Dealing with the terrorists at home, we have to remember what Ben Franklin wrote in 1755 in another context. Franklin wrote, “Those who would give up essential Liberty, to purchase a little temporary Safety, deserve neither Liberty nor Safety.” We can heed Franklin’s admonition and still do a far better job of defeating terrorists abroad and protecting ourselves from them at home.

What we do abroad will lessen attacks at home. ISIS, al Qaeda and the rest believe themselves safe from our attacks. And they’re right, as long as we allow them safe havens and fight them half-heartedly in the manner Mr. Obama chooses.

We need to fight the war on our terms, not theirs. No nation should be allowed to grant terrorists safe haven, nor to fund, man or arm them. Our aircraft and special operations troops should attack terrorists whenever and wherever they are found. All our financial expertise should be turned to preventing any nation or company from doing business with them.

Just as importantly, we need to throw away the limits on our intelligence and psychological warfare forces imposed by political correctness. Central to our effort must be to fight the ideological war the enemy has fought at least since Osama bin Laden’s 1996 fatwa that declared war on America. When Mr. Obama and Mrs. Clinton refuse to even say — despite overwhelming evidence to the contrary — that Islam is the motivation for terrorist attacks such as the Orlando nightclub massacre, they are helping the enemy fight the ideological war.

At home, there are lines we must not cross. We can enable our intelligence apparatus and protect Americans’ rights just as Franklin admonished us to.

Intelligence is, and will always be, the most powerful weapon we have in this war. It’s simply dumb to deny the National Security Agency and the FBI the ability to conduct surveillance of people who aren’t U.S. citizens even while on U.S. soil. If the Foreign Intelligence Surveillance Act needs to be modified to enable that surveillance without infringing on Fourth Amendment rights, it should be done. The FISA programs run by the CIA and NSA during the Bush years need to be restored.
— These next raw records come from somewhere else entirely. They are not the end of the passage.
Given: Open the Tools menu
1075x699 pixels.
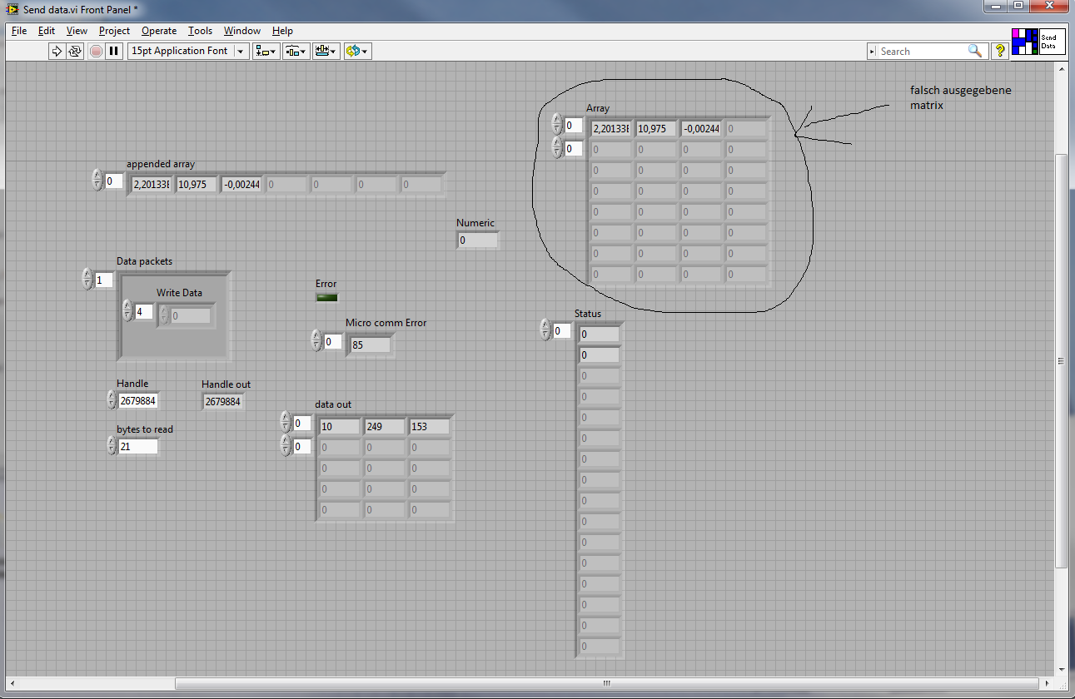Looking at the screenshot, I should (x=200, y=31).
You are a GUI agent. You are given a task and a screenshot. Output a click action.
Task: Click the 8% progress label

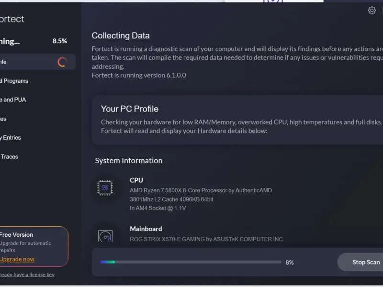coord(289,262)
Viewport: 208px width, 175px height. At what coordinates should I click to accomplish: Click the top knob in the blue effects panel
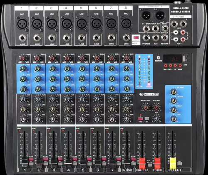pyautogui.click(x=173, y=92)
As John Brennan also said last week, ISIS and other terrorist networks are infiltrating terrorists among refugees. Mr. Comey said months ago that we have no means of vetting refugees for connections to terrorism. Under those circumstances, it is sheer madness to be admitting refugees from terrorist-dominated nations such as Syria.

Expanding the powers of law enforcement and limiting immigration from those nations lessen the danger of more terrorist attacks here, but they are no defense against attacks by U.S. citizens such as Mateen. As long as people such as he can hide among unassimilated Muslims, these attacks will continue.

Political correctness is deadly in wartime. Old Ben was right, but we can heed his admonition without losing our freedoms or our nation.

Jed Babbin served as a deputy undersecretary of defense in the George H.W. Bush administration. He is a senior fellow of the London Center for Policy Research and the author of “In the Words of Our Enemies.”